There is a new KNIME forum. You can still browse and read content from our old forum but if you want to create new posts or join ongoing discussions, please visit our new KNIME forum:

Chemical library overlap

Member for

3 years 1 month pv_srinivasan

Hi everyone

Newbie here! I have 2 sdf files (37K and 193K unique entries respectively). I would like to figure out the molecular overlap between the two libraries to come up with a common chemical set that encompasses all of the underlying molecular diversities.

Could someone help/guide?

Best, Sri

Mon, 11/13/2017 - 01:14

Member for

4 years 10 months


Here's one way to do it - you will need the Chemistry Addons and RDKit Community nodes installed for this solution.

Take 2 SDF Reader nodes and read each io the SD files you want to compare into one of them.

Hook up an RDKit CANON Smiles node to the outputs of the SDF Reader nodes and run with default settings.

Join the output to either input of the Reference Row Filter node, and configure it to use the Canonical (Molecule) columns from both tables for filtering. This should leave you with a table containing only the molecules present in both SD files.
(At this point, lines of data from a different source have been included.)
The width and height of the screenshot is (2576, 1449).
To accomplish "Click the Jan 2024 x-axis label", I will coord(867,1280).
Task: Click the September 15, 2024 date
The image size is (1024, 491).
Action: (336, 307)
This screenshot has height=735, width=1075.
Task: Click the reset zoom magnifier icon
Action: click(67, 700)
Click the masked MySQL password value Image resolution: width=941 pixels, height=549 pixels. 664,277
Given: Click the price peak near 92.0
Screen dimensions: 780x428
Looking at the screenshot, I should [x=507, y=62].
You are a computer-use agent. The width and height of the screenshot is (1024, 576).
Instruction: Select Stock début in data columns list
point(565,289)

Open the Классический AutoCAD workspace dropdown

You may need to put the RDKit Salt Stripper node before each RDKit CANON Smiles node, in case your SD files contain counter ions.


Wed, 12/06/2017 - 03:48

Member for

3 years 10 months


Hi Evert

I did as you mentioned, any comments on this?



Tue, 12/12/2017 - 01:53

Member for

4 years 10 months


Hey jayadeepa,
I think what Evert meant was to connect the first CANON node to the first input of the Reference Row Filter, and the second CANON node to the second input, not using two Reference Row Filters. ;-)